## Entries provided
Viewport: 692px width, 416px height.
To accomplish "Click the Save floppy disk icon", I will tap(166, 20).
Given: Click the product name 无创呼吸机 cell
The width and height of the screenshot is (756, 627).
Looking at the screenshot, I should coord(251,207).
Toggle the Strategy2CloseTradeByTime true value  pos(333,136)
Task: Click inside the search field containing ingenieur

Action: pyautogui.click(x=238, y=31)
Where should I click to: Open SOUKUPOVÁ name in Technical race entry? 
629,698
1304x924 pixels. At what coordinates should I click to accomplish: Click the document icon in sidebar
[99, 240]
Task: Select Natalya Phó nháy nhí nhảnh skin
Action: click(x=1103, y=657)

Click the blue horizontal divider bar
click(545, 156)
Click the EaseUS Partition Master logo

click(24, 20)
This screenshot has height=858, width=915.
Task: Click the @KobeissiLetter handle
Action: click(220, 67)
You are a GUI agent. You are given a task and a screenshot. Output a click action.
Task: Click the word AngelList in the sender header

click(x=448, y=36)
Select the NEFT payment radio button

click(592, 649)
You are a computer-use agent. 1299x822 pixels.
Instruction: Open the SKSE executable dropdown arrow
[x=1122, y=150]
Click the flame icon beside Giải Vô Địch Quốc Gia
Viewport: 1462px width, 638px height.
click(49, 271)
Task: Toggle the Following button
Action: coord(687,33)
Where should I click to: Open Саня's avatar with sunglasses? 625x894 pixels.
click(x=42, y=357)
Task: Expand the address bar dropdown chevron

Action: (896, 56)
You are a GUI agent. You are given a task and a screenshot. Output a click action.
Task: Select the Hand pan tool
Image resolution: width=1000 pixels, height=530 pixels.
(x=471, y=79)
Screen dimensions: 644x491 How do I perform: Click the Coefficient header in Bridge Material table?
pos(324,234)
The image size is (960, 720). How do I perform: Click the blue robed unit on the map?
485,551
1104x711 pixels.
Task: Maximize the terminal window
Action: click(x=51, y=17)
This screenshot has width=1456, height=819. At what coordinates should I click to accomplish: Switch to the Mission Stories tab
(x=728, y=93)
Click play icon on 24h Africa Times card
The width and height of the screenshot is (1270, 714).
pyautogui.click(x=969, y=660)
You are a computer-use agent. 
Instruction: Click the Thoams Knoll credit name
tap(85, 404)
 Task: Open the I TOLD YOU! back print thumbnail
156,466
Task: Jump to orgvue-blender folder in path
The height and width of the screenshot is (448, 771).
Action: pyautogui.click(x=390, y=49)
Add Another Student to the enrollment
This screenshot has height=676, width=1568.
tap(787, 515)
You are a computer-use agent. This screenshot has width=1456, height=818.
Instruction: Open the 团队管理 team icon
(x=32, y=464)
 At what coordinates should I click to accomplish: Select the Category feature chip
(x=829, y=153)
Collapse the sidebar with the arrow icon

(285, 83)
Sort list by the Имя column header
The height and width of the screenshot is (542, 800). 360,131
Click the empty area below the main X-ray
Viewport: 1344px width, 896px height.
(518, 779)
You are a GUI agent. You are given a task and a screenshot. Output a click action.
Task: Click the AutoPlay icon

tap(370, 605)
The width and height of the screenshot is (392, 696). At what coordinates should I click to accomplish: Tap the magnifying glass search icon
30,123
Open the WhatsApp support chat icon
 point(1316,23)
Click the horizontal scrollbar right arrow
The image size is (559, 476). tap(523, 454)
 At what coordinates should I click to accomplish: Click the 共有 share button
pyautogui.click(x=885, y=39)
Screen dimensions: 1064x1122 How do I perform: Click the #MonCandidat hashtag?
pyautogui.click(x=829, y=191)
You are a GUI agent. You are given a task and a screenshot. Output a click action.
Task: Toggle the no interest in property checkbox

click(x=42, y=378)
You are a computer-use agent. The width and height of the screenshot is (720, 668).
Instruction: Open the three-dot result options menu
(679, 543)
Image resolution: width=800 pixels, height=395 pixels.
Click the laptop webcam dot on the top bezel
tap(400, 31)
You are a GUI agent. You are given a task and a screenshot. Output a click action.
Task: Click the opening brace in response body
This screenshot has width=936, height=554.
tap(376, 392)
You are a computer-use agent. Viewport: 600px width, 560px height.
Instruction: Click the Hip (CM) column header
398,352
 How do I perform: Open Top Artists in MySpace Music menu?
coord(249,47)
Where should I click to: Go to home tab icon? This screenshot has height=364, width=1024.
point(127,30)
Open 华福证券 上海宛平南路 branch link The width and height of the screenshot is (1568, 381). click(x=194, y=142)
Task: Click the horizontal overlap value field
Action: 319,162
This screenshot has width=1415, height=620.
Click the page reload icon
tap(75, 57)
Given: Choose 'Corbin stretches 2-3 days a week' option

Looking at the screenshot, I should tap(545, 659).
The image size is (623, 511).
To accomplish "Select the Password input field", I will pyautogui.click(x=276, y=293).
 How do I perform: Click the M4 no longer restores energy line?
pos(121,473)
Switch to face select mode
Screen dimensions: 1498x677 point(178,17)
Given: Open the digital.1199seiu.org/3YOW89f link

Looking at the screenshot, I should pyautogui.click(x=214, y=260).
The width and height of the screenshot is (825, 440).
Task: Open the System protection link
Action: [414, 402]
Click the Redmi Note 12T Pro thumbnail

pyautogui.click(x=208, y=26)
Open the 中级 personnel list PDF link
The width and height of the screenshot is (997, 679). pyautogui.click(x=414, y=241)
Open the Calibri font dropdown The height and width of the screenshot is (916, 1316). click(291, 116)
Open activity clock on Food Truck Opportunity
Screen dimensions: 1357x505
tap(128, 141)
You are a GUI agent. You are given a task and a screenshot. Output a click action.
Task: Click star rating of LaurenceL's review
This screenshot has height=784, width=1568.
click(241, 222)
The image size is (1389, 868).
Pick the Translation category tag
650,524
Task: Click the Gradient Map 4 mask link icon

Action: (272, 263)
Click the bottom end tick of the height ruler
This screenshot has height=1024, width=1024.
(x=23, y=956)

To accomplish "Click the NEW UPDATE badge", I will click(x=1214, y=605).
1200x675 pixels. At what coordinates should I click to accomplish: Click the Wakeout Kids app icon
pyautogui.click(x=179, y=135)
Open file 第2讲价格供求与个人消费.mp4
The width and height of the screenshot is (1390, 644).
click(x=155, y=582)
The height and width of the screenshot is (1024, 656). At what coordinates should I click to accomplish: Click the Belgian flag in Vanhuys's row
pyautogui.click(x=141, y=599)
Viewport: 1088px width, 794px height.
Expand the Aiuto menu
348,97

## Exercise aim
Return the whole listing, keeping every word as it is.

## Solved problem
Viewport: 692px width, 416px height.
To accomplish "Click the Save floppy disk icon", I will tap(166, 20).
Given: Click the product name 无创呼吸机 cell
The width and height of the screenshot is (756, 627).
Looking at the screenshot, I should coord(251,207).
Toggle the Strategy2CloseTradeByTime true value  pos(333,136)
Task: Click inside the search field containing ingenieur

Action: pyautogui.click(x=238, y=31)
Where should I click to: Open SOUKUPOVÁ name in Technical race entry? 
629,698
1304x924 pixels. At what coordinates should I click to accomplish: Click the document icon in sidebar
[99, 240]
Task: Select Natalya Phó nháy nhí nhảnh skin
Action: click(x=1103, y=657)

Click the blue horizontal divider bar
click(545, 156)
Click the EaseUS Partition Master logo

click(24, 20)
This screenshot has height=858, width=915.
Task: Click the @KobeissiLetter handle
Action: click(220, 67)
You are a GUI agent. You are given a task and a screenshot. Output a click action.
Task: Click the word AngelList in the sender header

click(x=448, y=36)
Select the NEFT payment radio button

click(592, 649)
You are a computer-use agent. 1299x822 pixels.
Instruction: Open the SKSE executable dropdown arrow
[x=1122, y=150]
Click the flame icon beside Giải Vô Địch Quốc Gia
Viewport: 1462px width, 638px height.
click(49, 271)
Task: Toggle the Following button
Action: coord(687,33)
Where should I click to: Open Саня's avatar with sunglasses? 625x894 pixels.
click(x=42, y=357)
Task: Expand the address bar dropdown chevron

Action: (896, 56)
You are a GUI agent. You are given a task and a screenshot. Output a click action.
Task: Select the Hand pan tool
Image resolution: width=1000 pixels, height=530 pixels.
(x=471, y=79)
Screen dimensions: 644x491 How do I perform: Click the Coefficient header in Bridge Material table?
pos(324,234)
The image size is (960, 720). How do I perform: Click the blue robed unit on the map?
485,551
1104x711 pixels.
Task: Maximize the terminal window
Action: click(x=51, y=17)
This screenshot has width=1456, height=819. At what coordinates should I click to accomplish: Switch to the Mission Stories tab
(x=728, y=93)
Click play icon on 24h Africa Times card
The width and height of the screenshot is (1270, 714).
pyautogui.click(x=969, y=660)
You are a computer-use agent. 
Instruction: Click the Thoams Knoll credit name
tap(85, 404)
 Task: Open the I TOLD YOU! back print thumbnail
156,466
Task: Jump to orgvue-blender folder in path
The height and width of the screenshot is (448, 771).
Action: pyautogui.click(x=390, y=49)
Add Another Student to the enrollment
This screenshot has height=676, width=1568.
tap(787, 515)
You are a computer-use agent. This screenshot has width=1456, height=818.
Instruction: Open the 团队管理 team icon
(x=32, y=464)
 At what coordinates should I click to accomplish: Select the Category feature chip
(x=829, y=153)
Collapse the sidebar with the arrow icon

(285, 83)
Sort list by the Имя column header
The height and width of the screenshot is (542, 800). 360,131
Click the empty area below the main X-ray
Viewport: 1344px width, 896px height.
(518, 779)
You are a GUI agent. You are given a task and a screenshot. Output a click action.
Task: Click the AutoPlay icon

tap(370, 605)
The width and height of the screenshot is (392, 696). At what coordinates should I click to accomplish: Tap the magnifying glass search icon
30,123
Open the WhatsApp support chat icon
 point(1316,23)
Click the horizontal scrollbar right arrow
The image size is (559, 476). tap(523, 454)
 At what coordinates should I click to accomplish: Click the 共有 share button
pyautogui.click(x=885, y=39)
Screen dimensions: 1064x1122 How do I perform: Click the #MonCandidat hashtag?
pyautogui.click(x=829, y=191)
You are a GUI agent. You are given a task and a screenshot. Output a click action.
Task: Toggle the no interest in property checkbox

click(x=42, y=378)
You are a computer-use agent. The width and height of the screenshot is (720, 668).
Instruction: Open the three-dot result options menu
(679, 543)
Image resolution: width=800 pixels, height=395 pixels.
Click the laptop webcam dot on the top bezel
tap(400, 31)
You are a GUI agent. You are given a task and a screenshot. Output a click action.
Task: Click the opening brace in response body
This screenshot has width=936, height=554.
tap(376, 392)
You are a computer-use agent. Viewport: 600px width, 560px height.
Instruction: Click the Hip (CM) column header
398,352
 How do I perform: Open Top Artists in MySpace Music menu?
coord(249,47)
Where should I click to: Go to home tab icon? This screenshot has height=364, width=1024.
point(127,30)
Open 华福证券 上海宛平南路 branch link The width and height of the screenshot is (1568, 381). click(x=194, y=142)
Task: Click the horizontal overlap value field
Action: 319,162
This screenshot has width=1415, height=620.
Click the page reload icon
tap(75, 57)
Given: Choose 'Corbin stretches 2-3 days a week' option

Looking at the screenshot, I should tap(545, 659).
The image size is (623, 511).
To accomplish "Select the Password input field", I will pyautogui.click(x=276, y=293).
 How do I perform: Click the M4 no longer restores energy line?
pos(121,473)
Switch to face select mode
Screen dimensions: 1498x677 point(178,17)
Given: Open the digital.1199seiu.org/3YOW89f link

Looking at the screenshot, I should pyautogui.click(x=214, y=260).
The width and height of the screenshot is (825, 440).
Task: Open the System protection link
Action: [414, 402]
Click the Redmi Note 12T Pro thumbnail

pyautogui.click(x=208, y=26)
Open the 中级 personnel list PDF link
The width and height of the screenshot is (997, 679). pyautogui.click(x=414, y=241)
Open the Calibri font dropdown The height and width of the screenshot is (916, 1316). click(291, 116)
Open activity clock on Food Truck Opportunity
Screen dimensions: 1357x505
tap(128, 141)
You are a GUI agent. You are given a task and a screenshot. Output a click action.
Task: Click star rating of LaurenceL's review
This screenshot has height=784, width=1568.
click(241, 222)
The image size is (1389, 868).
Pick the Translation category tag
650,524
Task: Click the Gradient Map 4 mask link icon

Action: (272, 263)
Click the bottom end tick of the height ruler
This screenshot has height=1024, width=1024.
(x=23, y=956)

To accomplish "Click the NEW UPDATE badge", I will click(x=1214, y=605).
1200x675 pixels. At what coordinates should I click to accomplish: Click the Wakeout Kids app icon
pyautogui.click(x=179, y=135)
Open file 第2讲价格供求与个人消费.mp4
The width and height of the screenshot is (1390, 644).
click(x=155, y=582)
The height and width of the screenshot is (1024, 656). At what coordinates should I click to accomplish: Click the Belgian flag in Vanhuys's row
pyautogui.click(x=141, y=599)
Viewport: 1088px width, 794px height.
Expand the Aiuto menu
348,97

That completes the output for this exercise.